Sweeping generalisations aside, the more brutal cars tend to be the ones favoured by men. TVR springs to mind, but then I know a girl that drove a bright yellow Chimaera.


----------



## jampott (Sep 6, 2003)

ag said:


> For the time being the only car that springs to mind is the current BMW 5 series. But what do you have against women? Some are bigger petrolheads than most blokes. Just because you have breasts does not mean that your only hobby is going to IKEA. In terms of convertibles though there are very few that aren't overtly effeminate. Cobra, Elise, VX220 etc all more go than show and don't have hard topped counterparts that they can be, unfavourably, compared to.


Exige anybody?


----------



## digimeisTTer (Apr 27, 2004)

Reliant Robin - I have never seen a woman driving one - have you?


----------



## Pammy (Nov 10, 2003)

this is the same as any generalisation - there are always exceptions - thank god!! Be a very dull world if there weren't 

I would agree - generally - women don't give a monkey's what's going on with a car as long as it works etc. BUT I also know many blokeys who are just as disinterested. On the reverse their are a growing nummber of girly petrol heads which I think is fantastic. This applies to most things in life that in the past have been seen as the "male domain" - women are taking a greater interest and playing their very valuable role and enjoying these pastimes [smiley=gorgeous.gif]


----------



## digimeisTTer (Apr 27, 2004)

But have you driven a Reliant Pammy?

nice 3 pointed star on your avatar i note


----------



## kingcutter (Aug 1, 2003)

ag said:


> For the time being the only car that springs to mind is the current BMW 5 series. But what do you have against women? Some are bigger petrolheads than most blokes. Just because you have breasts does not mean that your only hobby is going to IKEA. In terms of convertibles though there are very few that aren't overtly effeminate. Cobra, Elise, VX220 etc all more go than show and don't have hard topped counterparts that they can be, unfavourably, compared to.

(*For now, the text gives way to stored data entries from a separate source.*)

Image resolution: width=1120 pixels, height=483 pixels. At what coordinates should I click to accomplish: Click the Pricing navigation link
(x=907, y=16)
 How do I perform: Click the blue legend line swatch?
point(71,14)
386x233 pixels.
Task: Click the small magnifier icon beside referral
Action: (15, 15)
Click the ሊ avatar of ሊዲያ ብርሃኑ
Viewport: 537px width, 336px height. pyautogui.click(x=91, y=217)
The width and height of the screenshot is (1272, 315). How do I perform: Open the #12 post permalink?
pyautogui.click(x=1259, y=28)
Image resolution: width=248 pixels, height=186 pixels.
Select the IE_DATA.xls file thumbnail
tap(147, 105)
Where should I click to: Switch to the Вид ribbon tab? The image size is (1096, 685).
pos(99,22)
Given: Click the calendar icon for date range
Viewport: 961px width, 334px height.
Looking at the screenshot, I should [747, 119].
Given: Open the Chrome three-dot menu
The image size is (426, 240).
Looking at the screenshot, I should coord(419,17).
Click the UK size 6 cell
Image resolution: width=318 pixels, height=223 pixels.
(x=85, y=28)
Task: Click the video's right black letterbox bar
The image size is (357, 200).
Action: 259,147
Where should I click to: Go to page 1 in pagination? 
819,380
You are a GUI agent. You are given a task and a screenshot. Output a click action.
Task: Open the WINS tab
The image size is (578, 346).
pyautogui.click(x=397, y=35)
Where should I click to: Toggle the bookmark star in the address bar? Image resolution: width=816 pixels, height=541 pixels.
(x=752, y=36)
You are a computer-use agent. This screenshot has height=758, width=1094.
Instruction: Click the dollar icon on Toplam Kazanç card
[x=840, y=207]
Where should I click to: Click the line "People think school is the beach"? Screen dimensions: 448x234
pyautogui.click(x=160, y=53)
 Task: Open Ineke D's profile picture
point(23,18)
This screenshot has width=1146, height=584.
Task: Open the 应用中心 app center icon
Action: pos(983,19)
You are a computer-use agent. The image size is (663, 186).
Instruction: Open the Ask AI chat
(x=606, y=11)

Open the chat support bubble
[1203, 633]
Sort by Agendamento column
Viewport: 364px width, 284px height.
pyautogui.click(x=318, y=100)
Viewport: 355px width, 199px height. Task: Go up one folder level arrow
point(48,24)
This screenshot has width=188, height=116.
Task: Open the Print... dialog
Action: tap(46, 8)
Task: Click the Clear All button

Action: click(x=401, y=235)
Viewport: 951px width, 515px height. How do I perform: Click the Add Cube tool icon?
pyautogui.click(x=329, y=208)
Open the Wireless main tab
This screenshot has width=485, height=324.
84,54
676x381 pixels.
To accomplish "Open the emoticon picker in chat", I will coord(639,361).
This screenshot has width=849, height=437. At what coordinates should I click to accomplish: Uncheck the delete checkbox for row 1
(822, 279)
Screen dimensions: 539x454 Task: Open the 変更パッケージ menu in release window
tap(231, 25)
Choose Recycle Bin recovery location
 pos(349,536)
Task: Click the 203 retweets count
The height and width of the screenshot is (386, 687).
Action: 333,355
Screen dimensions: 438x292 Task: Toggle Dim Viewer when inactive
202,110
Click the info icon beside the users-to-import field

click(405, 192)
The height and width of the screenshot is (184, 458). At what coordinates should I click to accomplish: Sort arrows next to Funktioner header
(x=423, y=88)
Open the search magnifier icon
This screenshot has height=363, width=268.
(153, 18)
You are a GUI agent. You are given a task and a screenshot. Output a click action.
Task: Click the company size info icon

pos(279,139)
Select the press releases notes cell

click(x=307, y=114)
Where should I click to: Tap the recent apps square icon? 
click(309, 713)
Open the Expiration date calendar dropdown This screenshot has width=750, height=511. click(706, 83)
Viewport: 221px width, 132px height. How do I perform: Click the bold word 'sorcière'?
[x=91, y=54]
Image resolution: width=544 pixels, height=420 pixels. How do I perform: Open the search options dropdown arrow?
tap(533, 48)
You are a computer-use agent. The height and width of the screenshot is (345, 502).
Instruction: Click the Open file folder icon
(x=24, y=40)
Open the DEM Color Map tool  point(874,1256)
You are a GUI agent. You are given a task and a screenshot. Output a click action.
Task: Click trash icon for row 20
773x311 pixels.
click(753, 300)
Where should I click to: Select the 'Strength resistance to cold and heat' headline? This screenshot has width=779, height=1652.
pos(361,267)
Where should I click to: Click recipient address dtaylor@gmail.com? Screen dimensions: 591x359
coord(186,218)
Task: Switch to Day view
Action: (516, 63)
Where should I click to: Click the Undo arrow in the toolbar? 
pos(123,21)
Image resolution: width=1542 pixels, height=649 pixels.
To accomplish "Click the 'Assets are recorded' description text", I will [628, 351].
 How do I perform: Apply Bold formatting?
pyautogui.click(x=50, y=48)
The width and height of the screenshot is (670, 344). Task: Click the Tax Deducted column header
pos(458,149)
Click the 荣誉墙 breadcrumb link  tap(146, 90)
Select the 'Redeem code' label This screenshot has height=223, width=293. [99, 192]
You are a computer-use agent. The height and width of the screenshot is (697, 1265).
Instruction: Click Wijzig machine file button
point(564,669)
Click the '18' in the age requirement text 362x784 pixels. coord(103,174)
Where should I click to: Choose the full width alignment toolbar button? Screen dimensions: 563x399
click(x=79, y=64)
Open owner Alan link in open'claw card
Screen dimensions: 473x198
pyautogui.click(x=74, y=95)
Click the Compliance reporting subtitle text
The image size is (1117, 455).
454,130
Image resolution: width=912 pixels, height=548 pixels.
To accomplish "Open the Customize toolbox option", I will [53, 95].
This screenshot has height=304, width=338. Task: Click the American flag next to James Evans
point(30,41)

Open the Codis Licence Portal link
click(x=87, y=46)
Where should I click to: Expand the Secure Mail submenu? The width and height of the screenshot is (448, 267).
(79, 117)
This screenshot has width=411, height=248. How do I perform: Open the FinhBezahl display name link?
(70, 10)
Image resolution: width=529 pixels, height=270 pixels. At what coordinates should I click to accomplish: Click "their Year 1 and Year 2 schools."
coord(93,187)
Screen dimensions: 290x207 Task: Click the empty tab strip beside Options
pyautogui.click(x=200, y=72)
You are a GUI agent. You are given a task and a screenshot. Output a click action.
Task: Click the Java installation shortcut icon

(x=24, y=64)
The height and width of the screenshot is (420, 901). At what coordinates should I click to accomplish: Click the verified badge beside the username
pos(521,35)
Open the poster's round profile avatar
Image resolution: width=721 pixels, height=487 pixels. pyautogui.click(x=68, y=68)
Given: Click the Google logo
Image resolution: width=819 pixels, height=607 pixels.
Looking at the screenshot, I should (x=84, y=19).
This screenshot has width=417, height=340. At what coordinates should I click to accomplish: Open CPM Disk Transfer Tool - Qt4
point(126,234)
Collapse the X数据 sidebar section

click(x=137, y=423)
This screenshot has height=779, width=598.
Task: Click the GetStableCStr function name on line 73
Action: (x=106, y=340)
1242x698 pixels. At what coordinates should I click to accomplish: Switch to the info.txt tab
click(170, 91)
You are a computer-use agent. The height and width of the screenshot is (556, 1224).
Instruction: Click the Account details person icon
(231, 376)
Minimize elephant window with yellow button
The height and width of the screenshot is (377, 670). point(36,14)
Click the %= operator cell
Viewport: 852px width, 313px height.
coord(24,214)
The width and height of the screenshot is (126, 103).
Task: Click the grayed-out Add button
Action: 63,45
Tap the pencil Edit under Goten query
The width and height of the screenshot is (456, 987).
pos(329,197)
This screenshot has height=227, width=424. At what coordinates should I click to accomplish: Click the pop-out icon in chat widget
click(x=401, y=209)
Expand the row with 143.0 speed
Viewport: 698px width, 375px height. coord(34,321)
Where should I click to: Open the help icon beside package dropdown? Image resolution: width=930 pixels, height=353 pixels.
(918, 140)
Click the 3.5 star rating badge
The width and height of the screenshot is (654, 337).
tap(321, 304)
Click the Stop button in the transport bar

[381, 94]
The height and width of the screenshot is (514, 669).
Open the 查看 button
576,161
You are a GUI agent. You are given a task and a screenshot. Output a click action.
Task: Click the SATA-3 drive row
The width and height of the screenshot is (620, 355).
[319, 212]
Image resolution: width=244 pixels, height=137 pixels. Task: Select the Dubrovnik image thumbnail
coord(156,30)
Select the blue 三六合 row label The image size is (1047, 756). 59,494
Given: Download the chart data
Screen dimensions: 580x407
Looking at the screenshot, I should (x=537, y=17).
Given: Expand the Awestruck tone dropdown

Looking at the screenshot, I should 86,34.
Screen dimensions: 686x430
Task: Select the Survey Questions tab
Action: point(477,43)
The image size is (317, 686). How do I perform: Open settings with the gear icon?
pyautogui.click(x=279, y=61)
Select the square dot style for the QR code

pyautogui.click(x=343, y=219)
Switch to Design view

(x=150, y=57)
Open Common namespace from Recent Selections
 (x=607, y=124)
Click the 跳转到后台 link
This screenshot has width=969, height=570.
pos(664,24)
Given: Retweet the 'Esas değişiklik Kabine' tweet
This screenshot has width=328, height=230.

I don't have anything against women just the opposite infact .


----------



## Pammy (Nov 10, 2003)

digimeisTTer said:


> But have you driven a Reliant Pammy?
> 
> nice 3 pointed star on your avatar i note


lol - erm - no :lol: but I have had a mini 850 and a Chrysler Sunbeam - so they prob count :lol:

But yes - I do much prefer a 3 pointy star to guide my way :lol:


----------



## ronin (Sep 6, 2003)

Personally not seen a lady Noble driver, seen a lady in a Radical at Brands - i wouldnt race her !!!


----------



## scoTTy (May 6, 2002)

ag said:


> For the time being the only car that springs to mind is the current BMW 5 series.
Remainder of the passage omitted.